Italian Deputy PM Attempts Unification of European Alt-Right
Shortly after political leaders in Europe met in Milan to pursuing forming an alliance of alternative right wing parties, Italian Deputy Prime Minister Matteo Salvini has expressed the hope that the newly united populist movement will become biggest party in the next European Parliament. Called “Towards a Europe with Common Sense,” the alliance will fuse all of the Europe’s right-wing populists into one single movement just ahead of European elections in May.
Salvini hopes that this alliance can form a majority bloc in the European Parliament, uniting other far-right parties that share the same objectives, ideals, and values. The primary aim of this bloc would be protect borders and national identities.
Another goal of the alliance is to receive greater support for Frontex, the European Union’s border protection agency, by adding about 10,000 more people. To the right-wing parties, a stronger Frontex means stronger national security.
In the US, former Trump administration chief strategist Steve Bannon has been very vocal in his support for Salvini, believing he is the key to solving Europe’s problems. A founding member of The Movement, a far-right organization that supports right- wing nationalist parties across Europe, Bannon’s support has been instrumental in funding Salvini’s party in Italy.
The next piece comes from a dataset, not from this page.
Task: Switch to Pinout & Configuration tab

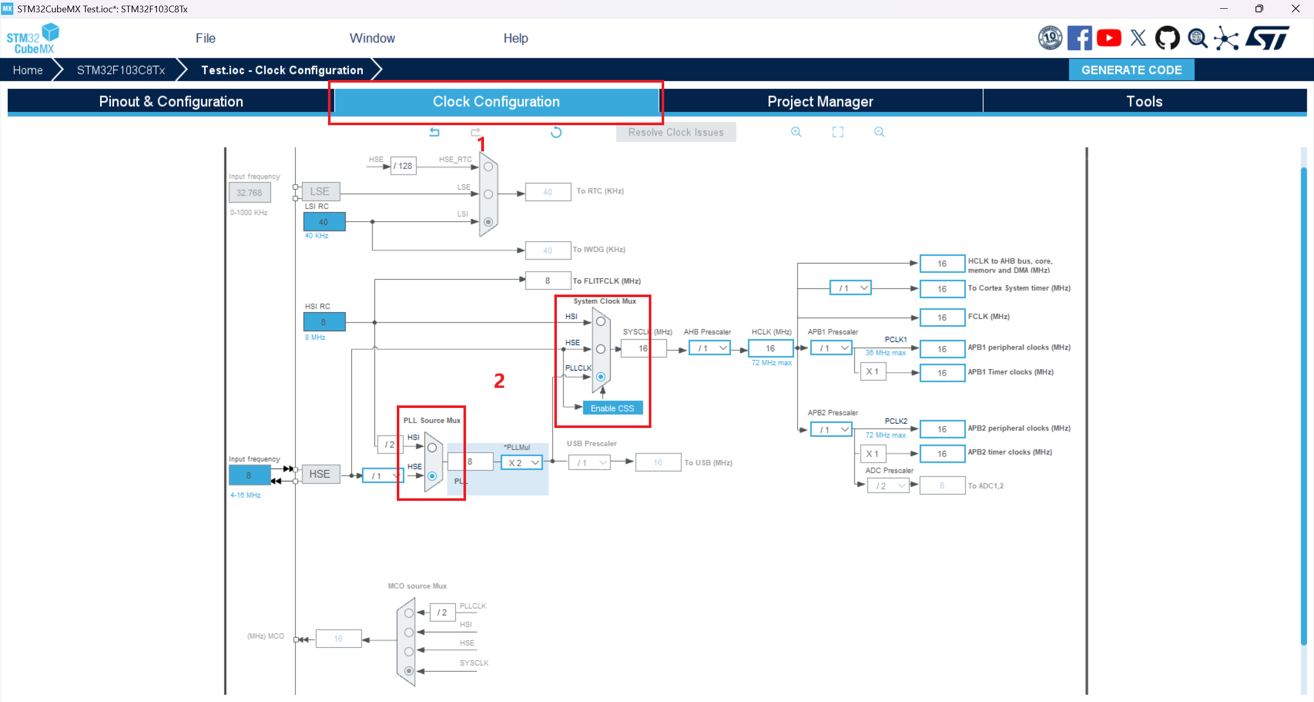Action: click(x=171, y=102)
While Mr. Salvini has publicly kept his distance from Bannon in the past, he still uses Bannon’s similar ‘alt-right’ rhetoric in many speeches. Additionally, in September Mr. Salvini met Mr. Bannon in Rome, where Bannon declared that Italy was an essential player in the global power struggle. Bloomberg reports that Bannon called Italy the ‘center of the universe’ during a press conference, highlighting Salvini’s status as a global political figure and applauding his efforts to represent his mission for both Europe and his country.
According to CNN, Salvini’s stance stems from his hardline approach to recent migration flows from North Africa into Italy. Back in June 2018, he fulfilled his promise of closing Italy’s ports to rescue boats, and fought against German Chancellor Merkel’s policy of redistributing refugees who enter Europe clandestinely.
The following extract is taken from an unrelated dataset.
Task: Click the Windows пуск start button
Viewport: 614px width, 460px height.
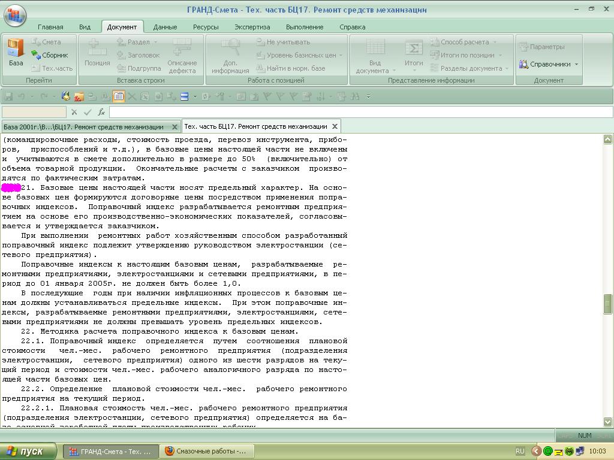Action: 29,451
Salvini has recently been promoting the potential right-wing alliance at press conferences across Italy, but with only seven weeks left until the European election, it still remains unclear if any of Europe’s other nativist movements will join him. The Economist argues that other movements may see his “new European Dream” as more of an “Italian dream” than anything concrete.
With the European elections quickly approaching, populist parties in Europe are seizing the opportunity to expand their power across Europe. The New York Times reports that if “Towards a Europe with Common Sense” does gain seats in the European Parliament, it will form a new group called the “European Alliance of Peoples and Nations.”
However, the future of this new alliance is still uncertain, as it is missing the support of several key players on the European political stage. The proposed project would benefit greatly from the support of right-wing Hungarian Fidesz party leader Victor Orban, who has yet to sign onto the agreement.
Likewise, many right-wing parties in Germany and Scandinavia oppose Salvini’s movement because they still lean more towards free-market economies, and right-wing parties in France more protectionist in nature. In additional, parties in Poland does not share the warm relationship that Mr. Salvini and other populist parties have with Russia.
Even though these parties do share similarities when it comes to strong borders, anti-migrant policies, and a strong emphasis on traditional national identities, Europe’s populists clearly disagree on many issues. Due to all of the uncertainty that continues to permeate this election cycle, it appears that the fate of Salvini’s proposed movement is not yet set in stone.